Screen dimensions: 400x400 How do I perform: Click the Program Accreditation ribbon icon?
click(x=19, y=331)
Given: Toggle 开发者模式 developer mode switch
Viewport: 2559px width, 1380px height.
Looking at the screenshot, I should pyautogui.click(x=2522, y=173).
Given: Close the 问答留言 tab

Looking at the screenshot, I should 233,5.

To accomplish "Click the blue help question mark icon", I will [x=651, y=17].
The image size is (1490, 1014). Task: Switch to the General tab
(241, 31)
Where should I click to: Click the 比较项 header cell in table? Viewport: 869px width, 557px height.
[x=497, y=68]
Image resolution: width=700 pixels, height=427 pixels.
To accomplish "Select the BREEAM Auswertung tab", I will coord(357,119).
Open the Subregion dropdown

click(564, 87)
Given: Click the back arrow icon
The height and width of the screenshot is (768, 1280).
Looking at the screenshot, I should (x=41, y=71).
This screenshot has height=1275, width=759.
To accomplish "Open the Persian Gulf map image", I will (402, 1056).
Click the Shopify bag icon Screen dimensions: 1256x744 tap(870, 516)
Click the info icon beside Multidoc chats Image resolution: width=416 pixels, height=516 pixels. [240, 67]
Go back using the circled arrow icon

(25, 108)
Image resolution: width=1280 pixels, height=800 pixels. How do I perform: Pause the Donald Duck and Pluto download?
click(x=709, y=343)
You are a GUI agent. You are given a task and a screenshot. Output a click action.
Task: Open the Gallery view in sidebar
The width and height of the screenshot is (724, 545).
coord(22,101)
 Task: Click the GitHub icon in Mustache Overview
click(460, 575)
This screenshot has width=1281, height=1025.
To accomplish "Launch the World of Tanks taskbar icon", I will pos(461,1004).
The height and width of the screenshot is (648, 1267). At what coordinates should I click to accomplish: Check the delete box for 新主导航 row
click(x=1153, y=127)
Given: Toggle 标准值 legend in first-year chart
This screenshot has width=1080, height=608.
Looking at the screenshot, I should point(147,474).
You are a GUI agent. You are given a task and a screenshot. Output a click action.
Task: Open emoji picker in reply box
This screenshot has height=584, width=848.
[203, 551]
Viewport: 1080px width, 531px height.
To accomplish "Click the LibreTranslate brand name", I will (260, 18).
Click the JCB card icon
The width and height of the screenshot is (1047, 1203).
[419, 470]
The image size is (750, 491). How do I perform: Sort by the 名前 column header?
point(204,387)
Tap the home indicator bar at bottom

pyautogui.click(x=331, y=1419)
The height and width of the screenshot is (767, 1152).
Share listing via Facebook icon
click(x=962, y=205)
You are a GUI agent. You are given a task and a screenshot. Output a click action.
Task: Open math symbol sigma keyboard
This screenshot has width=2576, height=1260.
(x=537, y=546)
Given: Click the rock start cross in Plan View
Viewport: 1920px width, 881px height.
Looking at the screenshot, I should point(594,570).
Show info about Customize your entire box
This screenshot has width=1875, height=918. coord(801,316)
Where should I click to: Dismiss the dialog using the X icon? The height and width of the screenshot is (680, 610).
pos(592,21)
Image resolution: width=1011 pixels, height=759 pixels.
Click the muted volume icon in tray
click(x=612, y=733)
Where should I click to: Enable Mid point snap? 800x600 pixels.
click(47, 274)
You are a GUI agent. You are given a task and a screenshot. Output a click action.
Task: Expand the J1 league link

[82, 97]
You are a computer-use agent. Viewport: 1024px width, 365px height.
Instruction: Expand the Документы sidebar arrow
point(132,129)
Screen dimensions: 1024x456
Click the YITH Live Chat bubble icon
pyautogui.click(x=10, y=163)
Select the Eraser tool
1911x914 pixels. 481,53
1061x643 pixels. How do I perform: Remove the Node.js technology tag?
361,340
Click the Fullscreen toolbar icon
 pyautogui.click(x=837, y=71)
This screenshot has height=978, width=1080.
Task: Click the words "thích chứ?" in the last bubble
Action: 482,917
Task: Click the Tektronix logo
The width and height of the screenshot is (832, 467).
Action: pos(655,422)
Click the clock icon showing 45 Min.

————————

» The task: List the lines of the data as a numbered list, starting at the line containing "Select the Eraser tool" and ending with the last line of the data, both included. Leave out any blank lines.

» Written solution:
1. Select the Eraser tool
2. 1911x914 pixels. 481,53
3. 1061x643 pixels. How do I perform: Remove the Node.js technology tag?
4. 361,340
5. Click the Fullscreen toolbar icon
6.  pyautogui.click(x=837, y=71)
7. This screenshot has height=978, width=1080.
8. Task: Click the words "thích chứ?" in the last bubble
9. Action: 482,917
10. Task: Click the Tektronix logo
11. The width and height of the screenshot is (832, 467).
12. Action: pos(655,422)
13. Click the clock icon showing 45 Min.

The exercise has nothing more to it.